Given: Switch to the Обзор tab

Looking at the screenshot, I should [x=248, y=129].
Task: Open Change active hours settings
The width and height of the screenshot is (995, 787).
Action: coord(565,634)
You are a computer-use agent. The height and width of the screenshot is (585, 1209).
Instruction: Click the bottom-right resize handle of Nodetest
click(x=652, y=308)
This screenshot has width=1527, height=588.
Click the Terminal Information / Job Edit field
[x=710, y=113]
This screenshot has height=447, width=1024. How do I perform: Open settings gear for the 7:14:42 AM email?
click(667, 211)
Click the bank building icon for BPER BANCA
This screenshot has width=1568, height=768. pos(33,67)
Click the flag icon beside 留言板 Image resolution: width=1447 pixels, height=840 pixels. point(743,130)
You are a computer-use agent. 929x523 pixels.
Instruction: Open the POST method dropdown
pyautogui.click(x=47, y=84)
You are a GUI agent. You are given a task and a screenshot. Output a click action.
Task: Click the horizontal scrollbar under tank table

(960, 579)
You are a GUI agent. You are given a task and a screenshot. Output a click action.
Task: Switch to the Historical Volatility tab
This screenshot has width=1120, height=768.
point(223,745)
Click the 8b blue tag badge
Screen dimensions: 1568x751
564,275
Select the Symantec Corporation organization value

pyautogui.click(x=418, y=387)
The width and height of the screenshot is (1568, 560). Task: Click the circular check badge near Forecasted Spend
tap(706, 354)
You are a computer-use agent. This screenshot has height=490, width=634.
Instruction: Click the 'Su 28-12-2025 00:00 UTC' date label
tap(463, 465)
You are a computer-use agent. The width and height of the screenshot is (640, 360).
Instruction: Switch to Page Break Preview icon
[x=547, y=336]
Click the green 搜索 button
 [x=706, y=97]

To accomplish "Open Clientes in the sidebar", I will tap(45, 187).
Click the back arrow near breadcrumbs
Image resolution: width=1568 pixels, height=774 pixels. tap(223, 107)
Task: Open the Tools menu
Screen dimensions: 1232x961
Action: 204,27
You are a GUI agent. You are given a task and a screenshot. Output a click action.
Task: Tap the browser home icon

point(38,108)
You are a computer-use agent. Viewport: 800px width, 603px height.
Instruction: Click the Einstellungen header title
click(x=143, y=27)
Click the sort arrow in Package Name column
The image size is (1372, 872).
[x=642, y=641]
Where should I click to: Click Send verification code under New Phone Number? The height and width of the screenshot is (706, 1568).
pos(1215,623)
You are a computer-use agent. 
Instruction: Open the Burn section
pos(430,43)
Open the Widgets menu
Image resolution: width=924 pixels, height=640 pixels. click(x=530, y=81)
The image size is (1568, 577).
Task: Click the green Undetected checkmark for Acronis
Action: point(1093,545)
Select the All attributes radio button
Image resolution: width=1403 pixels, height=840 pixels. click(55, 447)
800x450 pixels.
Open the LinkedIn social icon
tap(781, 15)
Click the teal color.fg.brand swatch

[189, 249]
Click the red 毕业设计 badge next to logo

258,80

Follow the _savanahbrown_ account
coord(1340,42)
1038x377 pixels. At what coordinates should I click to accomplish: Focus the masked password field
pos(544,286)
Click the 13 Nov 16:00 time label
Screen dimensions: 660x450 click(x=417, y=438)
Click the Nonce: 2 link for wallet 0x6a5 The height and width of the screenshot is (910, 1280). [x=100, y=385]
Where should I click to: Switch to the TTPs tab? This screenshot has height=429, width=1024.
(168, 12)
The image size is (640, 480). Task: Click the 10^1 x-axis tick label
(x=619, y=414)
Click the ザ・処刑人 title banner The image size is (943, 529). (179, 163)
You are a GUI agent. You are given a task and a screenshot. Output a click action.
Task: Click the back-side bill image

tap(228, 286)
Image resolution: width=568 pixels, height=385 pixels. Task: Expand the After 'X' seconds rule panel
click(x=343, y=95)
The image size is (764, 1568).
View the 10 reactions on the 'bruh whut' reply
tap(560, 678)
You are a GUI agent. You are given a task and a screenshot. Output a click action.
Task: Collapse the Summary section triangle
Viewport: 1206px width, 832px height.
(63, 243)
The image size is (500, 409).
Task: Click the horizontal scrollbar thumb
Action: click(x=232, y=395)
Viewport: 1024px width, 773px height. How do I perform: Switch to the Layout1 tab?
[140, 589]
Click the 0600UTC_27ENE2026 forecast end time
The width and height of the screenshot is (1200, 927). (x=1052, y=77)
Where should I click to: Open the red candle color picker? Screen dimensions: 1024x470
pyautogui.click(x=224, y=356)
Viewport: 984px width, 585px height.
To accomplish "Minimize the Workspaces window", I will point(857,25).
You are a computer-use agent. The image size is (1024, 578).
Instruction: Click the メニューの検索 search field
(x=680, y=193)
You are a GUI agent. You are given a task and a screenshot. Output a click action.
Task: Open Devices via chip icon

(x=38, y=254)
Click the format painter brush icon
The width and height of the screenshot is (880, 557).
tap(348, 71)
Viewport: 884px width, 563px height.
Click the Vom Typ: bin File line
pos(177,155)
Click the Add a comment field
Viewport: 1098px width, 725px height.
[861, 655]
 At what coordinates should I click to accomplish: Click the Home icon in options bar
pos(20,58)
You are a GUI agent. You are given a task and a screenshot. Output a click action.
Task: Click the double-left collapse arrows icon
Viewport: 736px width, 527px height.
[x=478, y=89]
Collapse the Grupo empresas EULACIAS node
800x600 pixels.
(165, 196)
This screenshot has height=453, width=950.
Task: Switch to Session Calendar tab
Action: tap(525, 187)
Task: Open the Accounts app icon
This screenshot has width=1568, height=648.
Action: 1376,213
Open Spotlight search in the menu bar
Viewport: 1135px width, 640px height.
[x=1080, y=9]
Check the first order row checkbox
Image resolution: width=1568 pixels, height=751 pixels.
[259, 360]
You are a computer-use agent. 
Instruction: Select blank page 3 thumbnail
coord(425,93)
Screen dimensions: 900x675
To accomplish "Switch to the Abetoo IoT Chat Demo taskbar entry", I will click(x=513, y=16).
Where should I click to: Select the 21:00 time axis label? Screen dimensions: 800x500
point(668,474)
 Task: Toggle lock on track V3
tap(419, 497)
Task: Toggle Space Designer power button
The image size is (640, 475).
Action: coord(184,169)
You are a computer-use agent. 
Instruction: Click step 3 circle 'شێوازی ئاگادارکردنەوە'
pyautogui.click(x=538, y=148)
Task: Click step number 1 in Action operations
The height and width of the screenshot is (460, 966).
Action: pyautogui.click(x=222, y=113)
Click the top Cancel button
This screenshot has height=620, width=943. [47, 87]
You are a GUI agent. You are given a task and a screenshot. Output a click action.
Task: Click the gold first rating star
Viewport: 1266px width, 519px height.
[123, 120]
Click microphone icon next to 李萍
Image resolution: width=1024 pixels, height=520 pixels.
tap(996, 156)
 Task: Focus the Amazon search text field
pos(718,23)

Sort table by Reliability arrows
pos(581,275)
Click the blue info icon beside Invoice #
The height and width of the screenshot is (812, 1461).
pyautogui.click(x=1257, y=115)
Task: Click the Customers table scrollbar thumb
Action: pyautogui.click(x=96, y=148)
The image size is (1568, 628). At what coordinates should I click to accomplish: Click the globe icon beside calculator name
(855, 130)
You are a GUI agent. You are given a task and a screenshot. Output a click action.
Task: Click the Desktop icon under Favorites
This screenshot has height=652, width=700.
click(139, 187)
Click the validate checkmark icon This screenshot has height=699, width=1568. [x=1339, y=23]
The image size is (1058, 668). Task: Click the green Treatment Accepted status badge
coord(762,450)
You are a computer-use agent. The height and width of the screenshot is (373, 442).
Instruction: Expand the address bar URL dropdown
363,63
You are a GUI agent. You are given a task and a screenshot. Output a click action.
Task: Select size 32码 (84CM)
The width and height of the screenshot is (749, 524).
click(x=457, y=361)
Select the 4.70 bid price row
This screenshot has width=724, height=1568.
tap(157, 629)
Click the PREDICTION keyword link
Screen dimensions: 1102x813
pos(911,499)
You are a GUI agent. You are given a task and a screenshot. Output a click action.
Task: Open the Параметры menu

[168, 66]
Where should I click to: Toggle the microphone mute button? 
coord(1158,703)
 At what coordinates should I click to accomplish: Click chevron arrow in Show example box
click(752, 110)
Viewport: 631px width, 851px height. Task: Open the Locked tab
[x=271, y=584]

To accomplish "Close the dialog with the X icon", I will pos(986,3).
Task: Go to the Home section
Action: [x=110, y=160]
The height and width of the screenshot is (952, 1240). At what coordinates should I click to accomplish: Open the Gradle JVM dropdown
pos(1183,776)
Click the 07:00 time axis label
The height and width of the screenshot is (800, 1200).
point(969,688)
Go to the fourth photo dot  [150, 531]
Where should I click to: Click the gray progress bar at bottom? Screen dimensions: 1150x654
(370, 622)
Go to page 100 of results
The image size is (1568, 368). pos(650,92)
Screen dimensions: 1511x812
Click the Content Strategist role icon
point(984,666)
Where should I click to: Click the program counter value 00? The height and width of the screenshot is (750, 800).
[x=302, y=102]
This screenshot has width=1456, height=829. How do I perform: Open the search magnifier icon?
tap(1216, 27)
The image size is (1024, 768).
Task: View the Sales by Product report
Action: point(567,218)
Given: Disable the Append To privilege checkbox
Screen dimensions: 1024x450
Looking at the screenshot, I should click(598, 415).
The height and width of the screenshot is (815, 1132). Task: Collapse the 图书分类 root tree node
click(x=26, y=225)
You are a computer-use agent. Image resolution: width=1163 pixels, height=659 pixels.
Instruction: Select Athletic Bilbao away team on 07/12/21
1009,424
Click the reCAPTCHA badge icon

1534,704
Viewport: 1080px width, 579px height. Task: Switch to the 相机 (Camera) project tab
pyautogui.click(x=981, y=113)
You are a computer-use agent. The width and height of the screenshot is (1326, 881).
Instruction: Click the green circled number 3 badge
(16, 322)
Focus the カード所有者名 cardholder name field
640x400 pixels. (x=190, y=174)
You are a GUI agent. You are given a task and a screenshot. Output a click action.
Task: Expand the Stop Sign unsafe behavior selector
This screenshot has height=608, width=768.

⁂

**The task:**
Copy out the lines above, from the one holding "is (1326, 881)." through the final line, with no other lines.

**Solution to this exercise:**
You are a computer-use agent. The width and height of the screenshot is (1326, 881).
Instruction: Click the green circled number 3 badge
(16, 322)
Focus the カード所有者名 cardholder name field
640x400 pixels. (x=190, y=174)
You are a GUI agent. You are given a task and a screenshot. Output a click action.
Task: Expand the Stop Sign unsafe behavior selector
This screenshot has height=608, width=768.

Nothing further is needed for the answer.